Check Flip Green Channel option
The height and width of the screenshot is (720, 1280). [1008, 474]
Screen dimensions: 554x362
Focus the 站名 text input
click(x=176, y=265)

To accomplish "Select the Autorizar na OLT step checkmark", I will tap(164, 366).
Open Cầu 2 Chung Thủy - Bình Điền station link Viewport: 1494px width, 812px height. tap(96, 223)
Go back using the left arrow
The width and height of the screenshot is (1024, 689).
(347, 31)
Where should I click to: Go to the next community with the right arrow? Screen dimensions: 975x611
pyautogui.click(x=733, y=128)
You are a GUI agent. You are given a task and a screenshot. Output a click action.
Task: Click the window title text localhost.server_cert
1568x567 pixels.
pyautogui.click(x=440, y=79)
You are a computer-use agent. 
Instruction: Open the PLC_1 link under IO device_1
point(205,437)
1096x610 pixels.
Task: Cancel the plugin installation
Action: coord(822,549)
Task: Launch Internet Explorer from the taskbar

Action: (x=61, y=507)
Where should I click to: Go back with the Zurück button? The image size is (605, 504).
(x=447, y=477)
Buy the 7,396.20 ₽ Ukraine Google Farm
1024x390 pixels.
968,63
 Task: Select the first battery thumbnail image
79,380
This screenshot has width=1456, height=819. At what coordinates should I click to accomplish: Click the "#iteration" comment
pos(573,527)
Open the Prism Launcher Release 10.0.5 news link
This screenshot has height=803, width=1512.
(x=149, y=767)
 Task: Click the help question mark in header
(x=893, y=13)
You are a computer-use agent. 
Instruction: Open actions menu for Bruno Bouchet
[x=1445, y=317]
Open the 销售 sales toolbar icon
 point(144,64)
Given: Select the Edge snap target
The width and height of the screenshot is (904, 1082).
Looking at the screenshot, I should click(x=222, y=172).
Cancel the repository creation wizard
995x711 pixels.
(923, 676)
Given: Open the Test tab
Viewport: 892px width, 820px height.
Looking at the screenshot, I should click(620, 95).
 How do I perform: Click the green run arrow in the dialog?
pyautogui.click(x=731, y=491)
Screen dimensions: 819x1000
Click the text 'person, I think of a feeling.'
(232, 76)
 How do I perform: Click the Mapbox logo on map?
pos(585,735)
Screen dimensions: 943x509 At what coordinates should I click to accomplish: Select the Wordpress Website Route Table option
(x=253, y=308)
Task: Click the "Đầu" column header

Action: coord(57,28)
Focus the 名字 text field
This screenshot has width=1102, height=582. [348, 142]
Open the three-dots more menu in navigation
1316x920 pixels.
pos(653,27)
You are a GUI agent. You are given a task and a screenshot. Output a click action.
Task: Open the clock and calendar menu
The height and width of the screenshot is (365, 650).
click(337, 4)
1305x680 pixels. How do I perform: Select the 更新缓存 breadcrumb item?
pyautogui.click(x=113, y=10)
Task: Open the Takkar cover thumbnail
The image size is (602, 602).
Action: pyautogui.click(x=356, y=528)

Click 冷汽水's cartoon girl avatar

☆ ☆ ☆

PROBLEM
Make an exact copy of the listing, including every line.

TASK RESULT
Check Flip Green Channel option
The height and width of the screenshot is (720, 1280). [1008, 474]
Screen dimensions: 554x362
Focus the 站名 text input
click(x=176, y=265)

To accomplish "Select the Autorizar na OLT step checkmark", I will tap(164, 366).
Open Cầu 2 Chung Thủy - Bình Điền station link Viewport: 1494px width, 812px height. tap(96, 223)
Go back using the left arrow
The width and height of the screenshot is (1024, 689).
(347, 31)
Where should I click to: Go to the next community with the right arrow? Screen dimensions: 975x611
pyautogui.click(x=733, y=128)
You are a GUI agent. You are given a task and a screenshot. Output a click action.
Task: Click the window title text localhost.server_cert
1568x567 pixels.
pyautogui.click(x=440, y=79)
You are a computer-use agent. 
Instruction: Open the PLC_1 link under IO device_1
point(205,437)
1096x610 pixels.
Task: Cancel the plugin installation
Action: coord(822,549)
Task: Launch Internet Explorer from the taskbar

Action: (x=61, y=507)
Where should I click to: Go back with the Zurück button? The image size is (605, 504).
(x=447, y=477)
Buy the 7,396.20 ₽ Ukraine Google Farm
1024x390 pixels.
968,63
 Task: Select the first battery thumbnail image
79,380
This screenshot has width=1456, height=819. At what coordinates should I click to accomplish: Click the "#iteration" comment
pos(573,527)
Open the Prism Launcher Release 10.0.5 news link
This screenshot has height=803, width=1512.
(x=149, y=767)
 Task: Click the help question mark in header
(x=893, y=13)
You are a computer-use agent. 
Instruction: Open actions menu for Bruno Bouchet
[x=1445, y=317]
Open the 销售 sales toolbar icon
 point(144,64)
Given: Select the Edge snap target
The width and height of the screenshot is (904, 1082).
Looking at the screenshot, I should click(x=222, y=172).
Cancel the repository creation wizard
995x711 pixels.
(923, 676)
Given: Open the Test tab
Viewport: 892px width, 820px height.
Looking at the screenshot, I should click(620, 95).
 How do I perform: Click the green run arrow in the dialog?
pyautogui.click(x=731, y=491)
Screen dimensions: 819x1000
Click the text 'person, I think of a feeling.'
(232, 76)
 How do I perform: Click the Mapbox logo on map?
pos(585,735)
Screen dimensions: 943x509 At what coordinates should I click to accomplish: Select the Wordpress Website Route Table option
(x=253, y=308)
Task: Click the "Đầu" column header

Action: coord(57,28)
Focus the 名字 text field
This screenshot has width=1102, height=582. [348, 142]
Open the three-dots more menu in navigation
1316x920 pixels.
pos(653,27)
You are a GUI agent. You are given a task and a screenshot. Output a click action.
Task: Open the clock and calendar menu
The height and width of the screenshot is (365, 650).
click(337, 4)
1305x680 pixels. How do I perform: Select the 更新缓存 breadcrumb item?
pyautogui.click(x=113, y=10)
Task: Open the Takkar cover thumbnail
The image size is (602, 602).
Action: pyautogui.click(x=356, y=528)

Click 冷汽水's cartoon girl avatar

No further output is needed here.